Transients

NASA's Swift Satellite Spots Black Hole Devouring A Star


Research Description

Time-domain astrophysics is a key frontier of modern research, with far-reaching implications for our understanding of the life and death of stars, the birth of neutron stars and black holes, the production of the chemical elements, the expansion history of the universe, the properties of the first stars and galaxies, and the epoch of cosmic re-ionization. At Harvard, these studies include gamma-ray bursts, core-collapse and thermonuclear supernovae, the tidal disruption of stars by supermassive black holes, and stellar eruptions. These studies draw on on a wide range of resources and surveys from gamma-rays to radio waves, such as Pan-STARRS, Magellan, MMT, the Submillimeter Array, Swift, the EVLA, Chandra, Hubble, and Gemini. A unique strength is the combination of these substantial observational resources with broad theoretical investigations of accretion processes, the birth and evolution of relativistic jets, and early universe studies.
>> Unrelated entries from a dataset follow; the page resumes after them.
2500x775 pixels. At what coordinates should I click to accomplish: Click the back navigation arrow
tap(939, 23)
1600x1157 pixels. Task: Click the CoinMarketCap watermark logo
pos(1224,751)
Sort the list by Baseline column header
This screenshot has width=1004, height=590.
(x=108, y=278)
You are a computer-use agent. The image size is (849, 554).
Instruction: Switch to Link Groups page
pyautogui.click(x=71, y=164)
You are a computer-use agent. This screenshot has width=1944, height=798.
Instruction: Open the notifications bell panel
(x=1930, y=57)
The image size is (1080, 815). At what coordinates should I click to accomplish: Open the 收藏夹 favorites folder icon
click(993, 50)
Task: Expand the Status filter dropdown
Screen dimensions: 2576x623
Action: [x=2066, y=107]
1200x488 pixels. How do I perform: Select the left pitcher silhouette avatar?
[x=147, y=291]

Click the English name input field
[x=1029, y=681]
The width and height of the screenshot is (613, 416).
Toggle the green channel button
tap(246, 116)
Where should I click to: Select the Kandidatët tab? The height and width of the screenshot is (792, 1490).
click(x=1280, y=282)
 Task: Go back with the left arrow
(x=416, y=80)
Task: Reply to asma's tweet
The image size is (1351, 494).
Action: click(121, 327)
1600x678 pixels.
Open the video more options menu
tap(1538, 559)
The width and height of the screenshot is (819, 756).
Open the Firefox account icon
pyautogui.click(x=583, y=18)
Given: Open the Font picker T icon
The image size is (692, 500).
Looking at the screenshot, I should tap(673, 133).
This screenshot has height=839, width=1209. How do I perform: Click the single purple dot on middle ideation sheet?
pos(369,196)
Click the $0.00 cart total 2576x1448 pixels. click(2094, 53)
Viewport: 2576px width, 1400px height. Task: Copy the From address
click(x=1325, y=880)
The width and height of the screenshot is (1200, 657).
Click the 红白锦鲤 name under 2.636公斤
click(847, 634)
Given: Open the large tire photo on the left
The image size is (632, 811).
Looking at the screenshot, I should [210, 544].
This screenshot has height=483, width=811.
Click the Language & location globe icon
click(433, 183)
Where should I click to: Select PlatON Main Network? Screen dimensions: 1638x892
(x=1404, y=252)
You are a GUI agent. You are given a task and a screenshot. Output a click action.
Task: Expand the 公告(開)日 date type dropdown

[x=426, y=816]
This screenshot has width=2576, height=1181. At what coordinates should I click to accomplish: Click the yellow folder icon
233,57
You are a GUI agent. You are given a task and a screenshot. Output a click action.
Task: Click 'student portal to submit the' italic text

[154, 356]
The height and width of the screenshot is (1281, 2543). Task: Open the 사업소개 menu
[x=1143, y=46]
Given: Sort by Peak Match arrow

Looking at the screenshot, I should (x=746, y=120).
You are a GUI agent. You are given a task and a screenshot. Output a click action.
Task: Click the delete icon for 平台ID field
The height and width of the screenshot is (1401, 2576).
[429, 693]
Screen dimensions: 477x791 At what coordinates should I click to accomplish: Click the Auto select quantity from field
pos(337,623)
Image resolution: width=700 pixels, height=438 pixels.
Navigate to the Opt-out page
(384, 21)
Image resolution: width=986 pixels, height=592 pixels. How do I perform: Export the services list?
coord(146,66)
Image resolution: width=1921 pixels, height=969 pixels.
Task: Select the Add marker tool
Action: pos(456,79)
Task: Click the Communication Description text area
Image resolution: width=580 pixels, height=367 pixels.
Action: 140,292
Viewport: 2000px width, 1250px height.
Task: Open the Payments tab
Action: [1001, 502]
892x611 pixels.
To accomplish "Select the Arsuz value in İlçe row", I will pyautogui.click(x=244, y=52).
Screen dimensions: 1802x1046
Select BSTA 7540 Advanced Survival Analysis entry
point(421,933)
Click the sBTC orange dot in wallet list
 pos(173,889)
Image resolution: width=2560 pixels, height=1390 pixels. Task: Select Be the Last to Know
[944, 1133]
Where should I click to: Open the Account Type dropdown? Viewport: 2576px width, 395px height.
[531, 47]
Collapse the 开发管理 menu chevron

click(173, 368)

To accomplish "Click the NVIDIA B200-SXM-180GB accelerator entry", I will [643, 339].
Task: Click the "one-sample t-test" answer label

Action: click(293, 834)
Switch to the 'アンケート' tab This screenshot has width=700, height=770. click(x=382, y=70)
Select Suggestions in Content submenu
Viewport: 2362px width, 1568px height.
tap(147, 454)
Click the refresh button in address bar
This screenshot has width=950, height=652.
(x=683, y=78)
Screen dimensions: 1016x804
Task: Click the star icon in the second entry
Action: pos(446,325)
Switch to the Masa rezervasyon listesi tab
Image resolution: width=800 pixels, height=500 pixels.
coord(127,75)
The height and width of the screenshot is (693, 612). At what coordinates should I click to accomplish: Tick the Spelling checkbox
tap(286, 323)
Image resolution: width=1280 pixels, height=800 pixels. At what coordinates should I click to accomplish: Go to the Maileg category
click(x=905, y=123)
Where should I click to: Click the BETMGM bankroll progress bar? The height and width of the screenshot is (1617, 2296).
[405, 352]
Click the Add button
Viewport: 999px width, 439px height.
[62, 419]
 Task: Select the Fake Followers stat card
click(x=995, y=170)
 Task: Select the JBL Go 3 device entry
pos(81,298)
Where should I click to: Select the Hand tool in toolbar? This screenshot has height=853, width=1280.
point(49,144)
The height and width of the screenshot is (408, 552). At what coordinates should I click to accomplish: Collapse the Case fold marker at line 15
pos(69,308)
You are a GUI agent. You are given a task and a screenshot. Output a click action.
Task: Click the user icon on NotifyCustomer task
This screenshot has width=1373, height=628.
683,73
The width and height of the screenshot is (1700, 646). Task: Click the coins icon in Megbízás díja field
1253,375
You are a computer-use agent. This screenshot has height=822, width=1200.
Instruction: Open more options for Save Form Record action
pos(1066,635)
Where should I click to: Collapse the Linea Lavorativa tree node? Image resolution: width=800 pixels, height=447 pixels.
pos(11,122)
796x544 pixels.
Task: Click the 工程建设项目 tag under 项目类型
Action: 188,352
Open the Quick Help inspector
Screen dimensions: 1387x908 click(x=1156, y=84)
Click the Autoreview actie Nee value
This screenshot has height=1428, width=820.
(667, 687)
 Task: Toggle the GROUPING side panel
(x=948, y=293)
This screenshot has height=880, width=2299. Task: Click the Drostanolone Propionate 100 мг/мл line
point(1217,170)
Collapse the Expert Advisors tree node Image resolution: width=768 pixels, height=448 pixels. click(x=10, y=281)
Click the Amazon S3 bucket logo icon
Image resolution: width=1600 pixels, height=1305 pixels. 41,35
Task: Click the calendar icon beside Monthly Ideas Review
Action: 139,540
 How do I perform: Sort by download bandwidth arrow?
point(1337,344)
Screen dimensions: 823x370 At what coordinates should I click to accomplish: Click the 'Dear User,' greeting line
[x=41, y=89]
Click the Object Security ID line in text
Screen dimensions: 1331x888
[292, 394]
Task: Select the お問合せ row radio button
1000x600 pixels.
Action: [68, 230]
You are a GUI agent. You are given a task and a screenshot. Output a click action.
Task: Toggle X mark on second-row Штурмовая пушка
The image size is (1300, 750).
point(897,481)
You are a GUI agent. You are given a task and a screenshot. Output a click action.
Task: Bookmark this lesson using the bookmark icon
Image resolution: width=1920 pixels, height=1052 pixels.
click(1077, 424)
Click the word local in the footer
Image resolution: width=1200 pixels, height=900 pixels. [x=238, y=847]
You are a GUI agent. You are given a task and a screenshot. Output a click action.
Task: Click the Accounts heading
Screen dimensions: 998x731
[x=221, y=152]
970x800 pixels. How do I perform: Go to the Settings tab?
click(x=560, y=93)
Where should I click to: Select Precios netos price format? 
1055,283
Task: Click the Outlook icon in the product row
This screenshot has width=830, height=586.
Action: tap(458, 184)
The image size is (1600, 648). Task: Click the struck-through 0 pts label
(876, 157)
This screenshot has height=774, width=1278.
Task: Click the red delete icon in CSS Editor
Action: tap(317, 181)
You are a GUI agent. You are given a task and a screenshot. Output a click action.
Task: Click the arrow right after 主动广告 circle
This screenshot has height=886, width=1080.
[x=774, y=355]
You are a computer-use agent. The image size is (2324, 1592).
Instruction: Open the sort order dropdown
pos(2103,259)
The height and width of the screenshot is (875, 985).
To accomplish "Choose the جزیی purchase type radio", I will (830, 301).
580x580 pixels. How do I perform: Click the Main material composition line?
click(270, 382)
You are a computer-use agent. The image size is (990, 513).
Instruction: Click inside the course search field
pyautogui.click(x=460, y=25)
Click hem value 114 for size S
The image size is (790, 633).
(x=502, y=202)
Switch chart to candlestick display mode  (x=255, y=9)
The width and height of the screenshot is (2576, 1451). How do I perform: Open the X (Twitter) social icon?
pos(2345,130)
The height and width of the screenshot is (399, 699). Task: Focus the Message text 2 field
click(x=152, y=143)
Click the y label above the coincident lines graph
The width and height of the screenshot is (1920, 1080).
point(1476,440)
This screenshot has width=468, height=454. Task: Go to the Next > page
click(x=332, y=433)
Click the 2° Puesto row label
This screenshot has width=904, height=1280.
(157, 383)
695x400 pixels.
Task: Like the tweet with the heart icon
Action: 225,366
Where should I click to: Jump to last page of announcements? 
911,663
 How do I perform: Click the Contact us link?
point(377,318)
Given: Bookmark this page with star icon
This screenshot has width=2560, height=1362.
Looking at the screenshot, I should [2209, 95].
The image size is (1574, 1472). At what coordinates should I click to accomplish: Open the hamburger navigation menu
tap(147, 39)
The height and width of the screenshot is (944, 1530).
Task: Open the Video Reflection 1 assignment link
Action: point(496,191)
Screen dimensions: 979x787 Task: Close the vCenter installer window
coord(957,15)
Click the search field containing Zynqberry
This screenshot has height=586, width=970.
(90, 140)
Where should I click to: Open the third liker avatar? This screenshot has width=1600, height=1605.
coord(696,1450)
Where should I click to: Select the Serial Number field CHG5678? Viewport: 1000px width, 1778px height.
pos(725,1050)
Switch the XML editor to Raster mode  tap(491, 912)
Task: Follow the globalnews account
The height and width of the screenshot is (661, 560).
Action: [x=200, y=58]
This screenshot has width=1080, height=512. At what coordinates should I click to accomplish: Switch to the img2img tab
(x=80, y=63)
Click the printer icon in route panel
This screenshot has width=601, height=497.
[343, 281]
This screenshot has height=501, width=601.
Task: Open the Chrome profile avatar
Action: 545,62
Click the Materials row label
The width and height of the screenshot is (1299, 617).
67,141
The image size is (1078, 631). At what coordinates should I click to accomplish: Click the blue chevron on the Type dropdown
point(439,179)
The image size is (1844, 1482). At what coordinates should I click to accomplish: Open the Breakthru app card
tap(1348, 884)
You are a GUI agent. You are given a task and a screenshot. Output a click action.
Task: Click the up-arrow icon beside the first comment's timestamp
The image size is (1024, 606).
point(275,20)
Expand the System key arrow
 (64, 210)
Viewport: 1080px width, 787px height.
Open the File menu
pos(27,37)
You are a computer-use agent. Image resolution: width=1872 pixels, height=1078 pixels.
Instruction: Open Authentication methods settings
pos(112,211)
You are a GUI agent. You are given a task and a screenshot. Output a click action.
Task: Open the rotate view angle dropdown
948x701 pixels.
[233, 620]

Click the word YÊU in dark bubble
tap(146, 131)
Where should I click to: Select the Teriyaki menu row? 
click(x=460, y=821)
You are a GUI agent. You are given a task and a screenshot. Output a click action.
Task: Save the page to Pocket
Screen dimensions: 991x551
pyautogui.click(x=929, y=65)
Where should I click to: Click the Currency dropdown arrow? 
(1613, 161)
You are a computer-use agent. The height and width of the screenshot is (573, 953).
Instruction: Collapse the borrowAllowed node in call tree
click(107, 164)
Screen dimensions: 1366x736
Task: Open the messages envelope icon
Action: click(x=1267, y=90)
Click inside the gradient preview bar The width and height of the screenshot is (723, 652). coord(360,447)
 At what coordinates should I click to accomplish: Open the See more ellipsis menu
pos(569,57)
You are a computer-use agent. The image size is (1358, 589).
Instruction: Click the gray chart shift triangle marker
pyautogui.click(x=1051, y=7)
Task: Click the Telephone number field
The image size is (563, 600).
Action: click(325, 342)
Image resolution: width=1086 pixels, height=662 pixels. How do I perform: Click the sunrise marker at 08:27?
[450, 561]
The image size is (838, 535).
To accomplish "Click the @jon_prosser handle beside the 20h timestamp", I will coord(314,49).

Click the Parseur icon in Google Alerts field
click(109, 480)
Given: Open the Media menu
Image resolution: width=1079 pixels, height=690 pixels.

Recent highlights include: (i) The discovery of gamma-ray bursts at redshift of 8-9.5, the most distant objects in the universe; (ii) the formation of relativistic jets and the breakout of shocks in supernovae; (iii) the discovery of the most luminous known supernovae, with an energy scale that requires new exotic explosion mechanisms; (iv) the first detection of the birth of a jet from the tidal destruction of a stray star by a supermassive black hole; (v) first results from century-long monitoring of the sky as part of the DASCH project; and (vi) refined measurement of the equation of state of dark energy using Type Ia supernovae (including the 2011 Nobel Prize in Physics awarded to two former Harvard graduate students!)